Section: New Results
Hardware Arithmetic Operators
Participants : Nicolas Brisebarre, Mioara Joldes, Florent de Dinechin, Jean-Michel Muller, Bogdan Pasca, Guillaume Revy.
Complex Division, Table-Based Complex Reciprocal Approximation
A complex division algorithm introduced in 2003 by Ercegovac and Muller requires a prescaling step by a constant factor. Techniques for obtaining this prescaling factor had been mentioned by the authors, which serves to justify the feasibility of the algorithm, but were inadequate for obtaining efficient implementations. Pouya Dormiani, Milos Ercegovac (Univ. of California at Los Angeles) and Jean-Michel Muller formulated Table based solutions [26] for obtaining the prescaling factor, a low precision reciprocal approximation for a complex value, using techniques adopted from univariate function approximations. The main contribution of this work is the extension of generalized multipartite table methods to a function of two variables. The multipartite tables derived were up to 67% more memory efficient than their single table counterparts. They designed a radix-4 complex division unit that uses their technique [25] .
Hardware complex polynomial evaluation
Milos Ercegovac (Univ. of California at Los Angeles) and Jean-Michel Muller proposed [14] an efficient hardware-oriented method for evaluating complex polynomials.
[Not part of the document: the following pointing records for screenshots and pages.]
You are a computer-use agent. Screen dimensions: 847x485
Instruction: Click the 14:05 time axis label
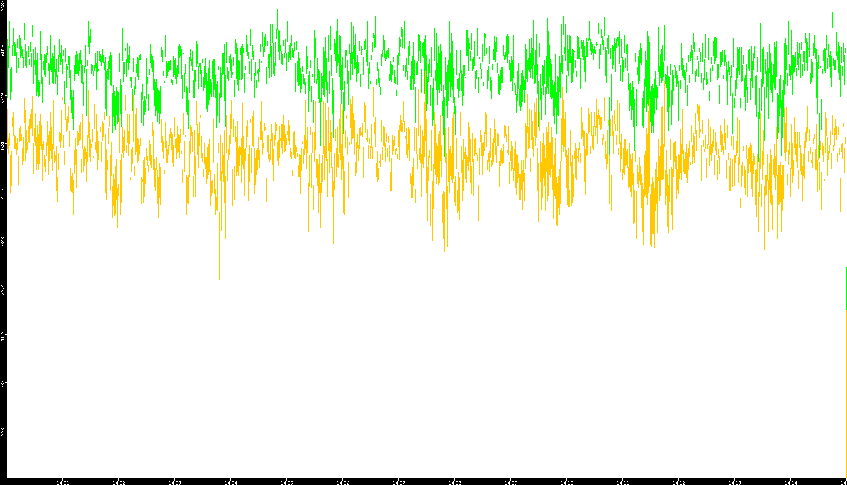coord(287,483)
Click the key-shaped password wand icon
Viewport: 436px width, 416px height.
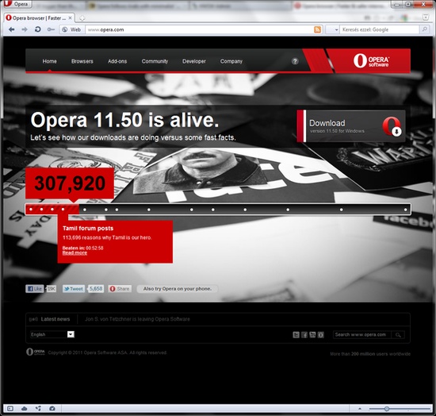tap(51, 29)
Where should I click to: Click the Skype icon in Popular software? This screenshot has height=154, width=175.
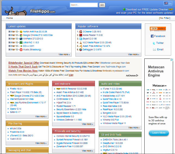pyautogui.click(x=81, y=39)
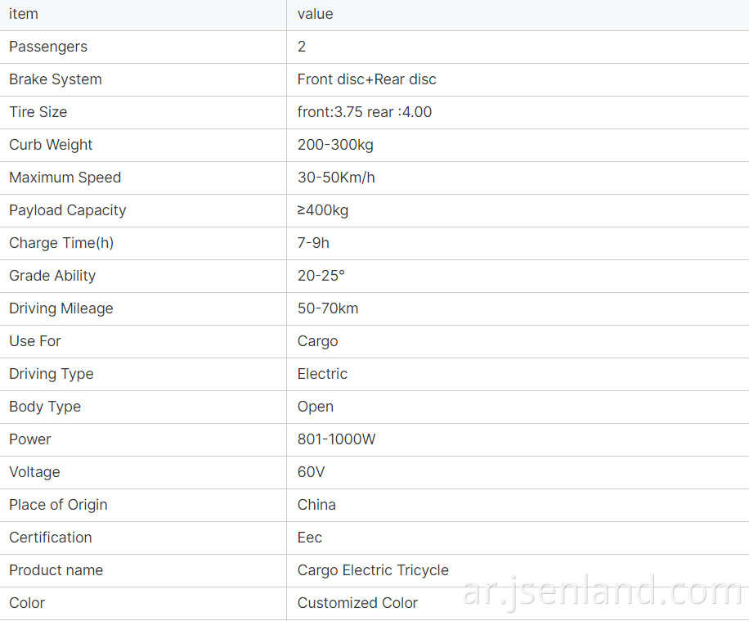
Task: Click the ar.jsenland.com watermark text
Action: [x=603, y=592]
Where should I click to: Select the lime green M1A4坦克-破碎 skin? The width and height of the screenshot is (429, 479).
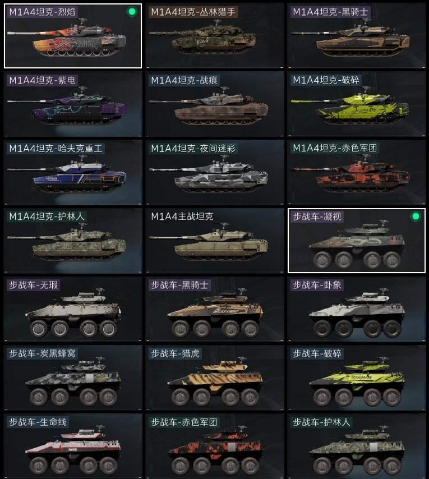tap(356, 104)
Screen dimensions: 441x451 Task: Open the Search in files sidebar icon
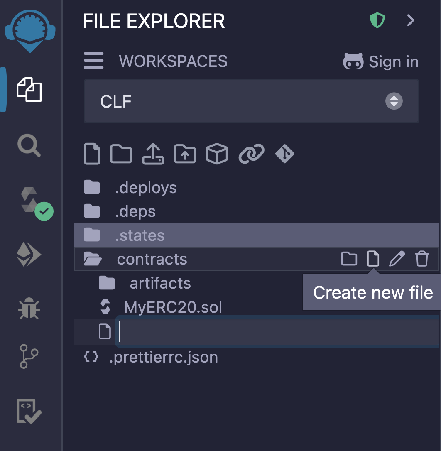click(29, 146)
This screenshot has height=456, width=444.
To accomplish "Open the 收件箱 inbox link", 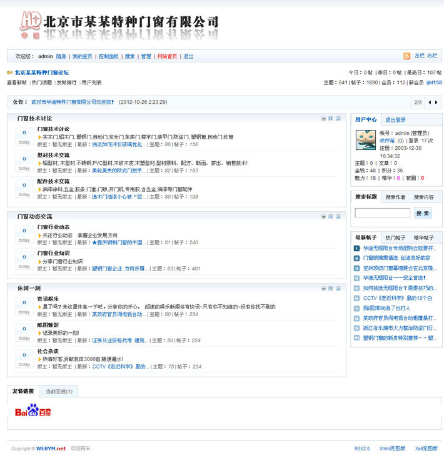I will click(x=387, y=141).
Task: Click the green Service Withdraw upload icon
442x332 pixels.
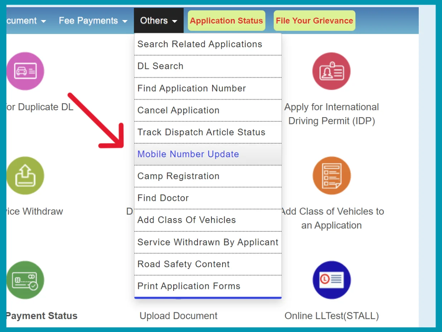Action: coord(25,175)
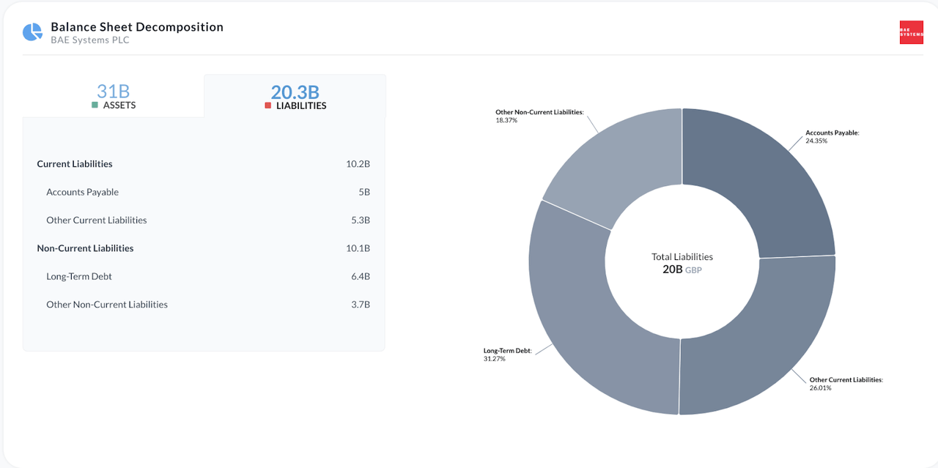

The method is based on solving iteratively a system of linear equations. The solutions are obtained digit-by-digit on simple and highly regular hardware. The operations performed are defined over the reals. They described a complex-to-real transform, a complex polynomial evaluation algorithm, the convergence conditions, and a corresponding design and implementation. The main features of the method are: the latency of about m cycles for an m -bit precision; the cycle time independent of the precision; a design consisting of identical modules; and digit-serial connections between the modules. The number of modules, each roughly corresponding to serial-parallel multiplier without a carry-propagate adder, is 2(n + 1) for evaluating an n -th degree complex polynomial. The design allows straightforward tradeoffs between latency and cost: a factor k decrease in cost leads to a factor k increase in latency. The proposed method is attractive for programmable platforms because of its regular and repetitive structure of simple hardware operators.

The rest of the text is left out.